- **READING TEXT**
'''
Background Ipilimumab improved outcomes for high-risk melanoma patients compared to interferon-α2b in phase III adjuvant trial E1609 (NCT01274338) to which patients provided IRB-approved consent at participating institutions.1 We hypothesized that a superior predictive biomarker signature could be generated by combining specific immune biomarkers in both tumor and circulating blood based on a common systems immunobiology.

Methods We analyzed baseline tumor microarray (Affymetrix GeneChips) gene expression data from patients treated with ipilimumab (471) and interferon (248). We used multicolor flow cytometry to compare cellular marker expression on thawed PBMC and multiplex Luminex to measure serum biomarkers vs. patient-matched biospecimens collected at baseline (210 ipilimumab, 119 interferon). Expression levels of 31 genes and 40 circulating candidate biomarkers were correlated to survival outcomes. We then developed 2 separate multivariate Lasso-Cox regression models followed by an integrative modeling of risk prediction using the prioritized biomarkers.
'''
- **DATA UNDER STUDY**
'''
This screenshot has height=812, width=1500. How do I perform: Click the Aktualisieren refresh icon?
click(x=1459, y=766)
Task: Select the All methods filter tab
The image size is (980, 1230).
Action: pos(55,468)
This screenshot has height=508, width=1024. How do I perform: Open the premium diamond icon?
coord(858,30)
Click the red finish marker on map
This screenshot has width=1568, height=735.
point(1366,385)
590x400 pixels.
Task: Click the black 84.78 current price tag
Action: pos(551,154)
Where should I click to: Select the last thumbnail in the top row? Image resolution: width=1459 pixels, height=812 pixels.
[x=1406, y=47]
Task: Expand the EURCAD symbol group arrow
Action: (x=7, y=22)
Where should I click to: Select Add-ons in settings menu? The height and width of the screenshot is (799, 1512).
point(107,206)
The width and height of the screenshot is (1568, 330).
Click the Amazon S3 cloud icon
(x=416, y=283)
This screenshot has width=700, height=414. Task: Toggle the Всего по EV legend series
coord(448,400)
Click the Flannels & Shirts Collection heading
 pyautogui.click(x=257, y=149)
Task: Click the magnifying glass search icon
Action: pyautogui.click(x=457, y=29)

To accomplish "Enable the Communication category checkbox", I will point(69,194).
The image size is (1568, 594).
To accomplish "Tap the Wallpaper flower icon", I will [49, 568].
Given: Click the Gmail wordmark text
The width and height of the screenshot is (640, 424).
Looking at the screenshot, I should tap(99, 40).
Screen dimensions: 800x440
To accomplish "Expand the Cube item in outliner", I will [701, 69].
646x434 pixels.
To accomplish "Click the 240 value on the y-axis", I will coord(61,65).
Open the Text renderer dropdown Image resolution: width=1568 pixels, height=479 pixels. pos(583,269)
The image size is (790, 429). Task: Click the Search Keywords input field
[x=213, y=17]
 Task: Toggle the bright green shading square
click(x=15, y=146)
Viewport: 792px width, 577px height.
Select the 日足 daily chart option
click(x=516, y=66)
'''
- **WHAT THE TASK REQUIRES**
Continue the ipilimumab biomarker study text from the point where it stops.

- **EXERCISE RESULT**
Results In patient blood, an enriched population of CTLA4+Treg (CD3+/CD4+/CD25hi+/CD152+) and monocytic (M)-MDSC (Lin-CD33+/HLA-Drlo/CD14+/CD15+) were associated with the worst OS and RFS, while an enriched population of CXCR3+/CD4+ T cells, CXCR3+/CD8+ T cells, CTLA4+/INFg+/CD8+ T cells, and higher levels of CCL3 and CXCL11 were associated with significantly improved OS and RFS. In tumors, we identified CXCL9, CD8A, CXCL10, INPP5D as Tier-1 (P<0.05) and IDO1, IGKC, IL2RB as Tier-2 (P<0.1) biomarkers of improved outcomes. Next, we generated risk scores based on the prioritized circulating (L-IPI3) and tumor (L-IPI-7) biomarkers, respectively to assess their predictive power. Through an integrative comparison between the circulating biomarker model compared to the tumoral biomarker model, we found 23.4% of patients could be consistently predicted as high risk (above median risk score) and 29.1% of patients could be consistently predicted as low risk (below median risk score) based on the 2 risk scores. A multivariate survival analysis with a multiplicative interaction between the two risk models identified an improved categorization of patient risk (figure 1). Overall, ~50% of the risk groups defined by circulating and tumor biomarker models did not overlap, indicating complementary features of defining risk groups in ipilimumab-treated patients, but not in interferon-treated patients.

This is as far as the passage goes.